Page excerpt:
And as soon as I stepped away from keyboard, proof became trivial!

Let's substitute s = 20 million; w = 20 thousand. We'll leave 53 alone.
Given s >> w >> 53 >> 1,k we seek to prove that

pk = C(53,k) C(s-53,w-k)) / C(s,w)​

is approximated with

pk ~= p0 (1 - p0) ^ k / k!​

Change the C(.) to factorials:

pk ~= 53! (s-53)! w! (s-w)! / (w-k)! (s-53-w+k)! s! k! (53-k)!​

Change a! / (a-b)! to the approximation a^b whenever a >> b; and rearrange a bit to get

k! pk ~= 53^k w^k (s-w)^53 / s^53 (s-w)^k​

Solve for p0 to get p0 ~= (s-w)^53 / s^53 and recall that, when s >> w >> 53, p0 ~= 1 - 53w/s or

1 - p0 ~= 53w/s​

Observing that (s/(s-w))^k ~= 1, substitutions now produce

k! pk ~= p0 (1-p0)^k​

Q.E.D.

 

[Grendel]

ummmmm ....

So, what are the odds of two people, surname X, initial A,
occurring in a random 20k sample,
when the surname X accounts for only 53 names in 20 million

?

Extracted records:
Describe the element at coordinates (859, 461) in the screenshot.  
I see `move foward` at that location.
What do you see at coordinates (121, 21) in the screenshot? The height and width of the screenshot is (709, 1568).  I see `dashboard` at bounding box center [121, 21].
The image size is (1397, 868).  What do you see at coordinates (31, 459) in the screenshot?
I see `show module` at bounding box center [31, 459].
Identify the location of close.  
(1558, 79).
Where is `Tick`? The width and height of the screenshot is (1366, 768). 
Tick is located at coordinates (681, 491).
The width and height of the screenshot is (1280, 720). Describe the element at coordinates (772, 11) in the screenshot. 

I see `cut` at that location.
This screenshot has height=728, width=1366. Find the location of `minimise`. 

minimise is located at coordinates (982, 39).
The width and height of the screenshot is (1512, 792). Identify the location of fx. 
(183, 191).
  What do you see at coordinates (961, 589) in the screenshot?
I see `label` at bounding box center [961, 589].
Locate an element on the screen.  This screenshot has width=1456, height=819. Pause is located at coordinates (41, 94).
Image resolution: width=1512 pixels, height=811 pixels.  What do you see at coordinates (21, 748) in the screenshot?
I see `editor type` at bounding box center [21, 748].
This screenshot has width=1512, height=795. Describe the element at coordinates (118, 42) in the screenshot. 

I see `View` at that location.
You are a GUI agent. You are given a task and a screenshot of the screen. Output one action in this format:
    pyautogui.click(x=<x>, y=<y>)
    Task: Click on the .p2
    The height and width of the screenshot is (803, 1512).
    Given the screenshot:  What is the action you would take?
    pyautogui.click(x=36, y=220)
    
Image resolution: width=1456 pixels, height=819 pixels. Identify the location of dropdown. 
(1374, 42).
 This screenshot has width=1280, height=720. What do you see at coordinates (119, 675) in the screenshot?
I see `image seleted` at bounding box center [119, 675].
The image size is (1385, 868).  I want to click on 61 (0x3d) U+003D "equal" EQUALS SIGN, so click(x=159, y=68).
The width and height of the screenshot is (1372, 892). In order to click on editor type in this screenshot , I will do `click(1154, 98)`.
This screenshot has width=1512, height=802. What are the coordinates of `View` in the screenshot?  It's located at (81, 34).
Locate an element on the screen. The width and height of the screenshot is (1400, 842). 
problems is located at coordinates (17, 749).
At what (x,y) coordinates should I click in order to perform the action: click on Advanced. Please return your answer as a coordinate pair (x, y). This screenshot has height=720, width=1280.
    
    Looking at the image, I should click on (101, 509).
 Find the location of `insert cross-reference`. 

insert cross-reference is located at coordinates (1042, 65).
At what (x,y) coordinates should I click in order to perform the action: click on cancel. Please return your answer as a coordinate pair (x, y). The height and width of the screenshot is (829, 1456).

Instruction 1: In the probability derivation, what value is substituted for s?
Instruction 2: Reproduce only the rows from the line with "Identify the location of close." up to and including the line with "center [21, 748].", swapping "width and height" for "dimensions" and leaving everything else unchanged.
The probability derivation and the rows are unrelated material.

Exercise solution 1: 20 million

Exercise solution 2:
Identify the location of close.  
(1558, 79).
Where is `Tick`? The dimensions of the screenshot is (1366, 768). 
Tick is located at coordinates (681, 491).
The dimensions of the screenshot is (1280, 720). Describe the element at coordinates (772, 11) in the screenshot. 

I see `cut` at that location.
This screenshot has height=728, width=1366. Find the location of `minimise`. 

minimise is located at coordinates (982, 39).
The dimensions of the screenshot is (1512, 792). Identify the location of fx. 
(183, 191).
  What do you see at coordinates (961, 589) in the screenshot?
I see `label` at bounding box center [961, 589].
Locate an element on the screen.  This screenshot has width=1456, height=819. Pause is located at coordinates (41, 94).
Image resolution: width=1512 pixels, height=811 pixels.  What do you see at coordinates (21, 748) in the screenshot?
I see `editor type` at bounding box center [21, 748].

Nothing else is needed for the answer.